September 13, 2010
For years, the main battleground in higher education between commercial technology and free, open-source alternatives has been the learning-management system market, where the open-source platforms Moodle and Sakai have been modestly chipping away at Blackboard, the commercial juggernaut.
Now, a new project from the online educational technology collective OpenCast, called Matterhorn 1.0, could open up a new front in the battle between open-source and proprietary — on a landscape that still has plenty of unclaimed territory: the lecture capture market.

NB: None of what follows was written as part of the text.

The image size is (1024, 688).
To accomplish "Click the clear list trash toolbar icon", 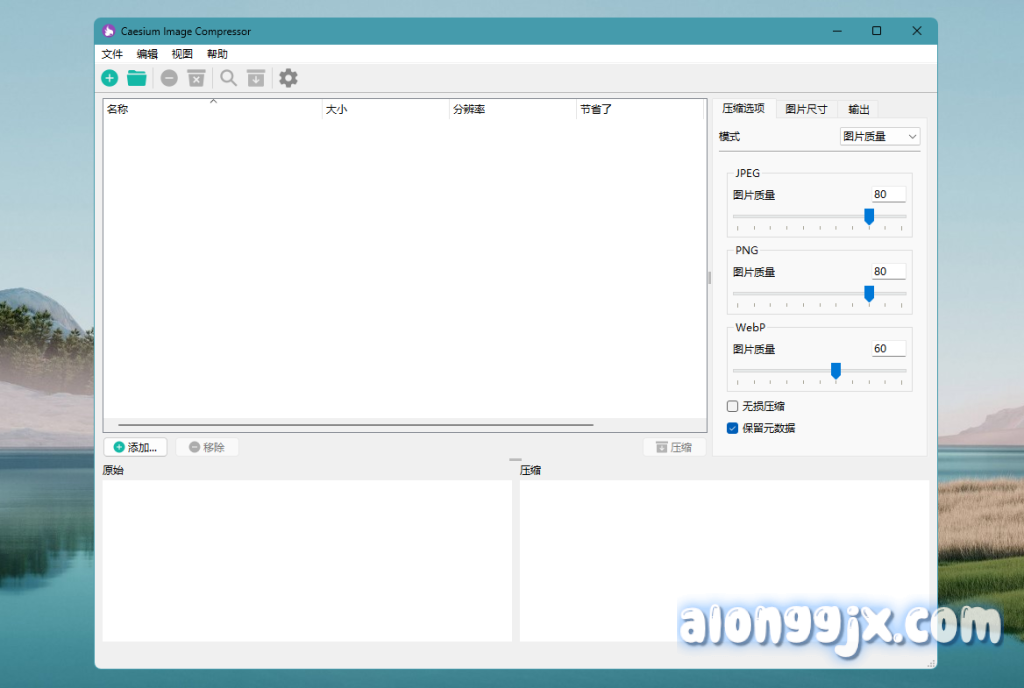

Lecture capture — the practice of recording lectures, storing them in a library, and allowing students to play them back whenever they want, along with accompanying slides or other media — has become one of the more popular trappings of e-learning. Some research suggests that having lectures available for playback could help students retain lecture content. Another study indicated that it would not prompt students to cut class, as some professors have feared. The number of companies selling lecture capture hardware, software, and services has grown to more than a dozen, with the top providers serving hundreds of colleges. All in all, the lecture capture market did more than $50 million in business last year, according to a recent report from the consulting firm Frost & Sullivan. The firm predicts that figure will triple by 2016.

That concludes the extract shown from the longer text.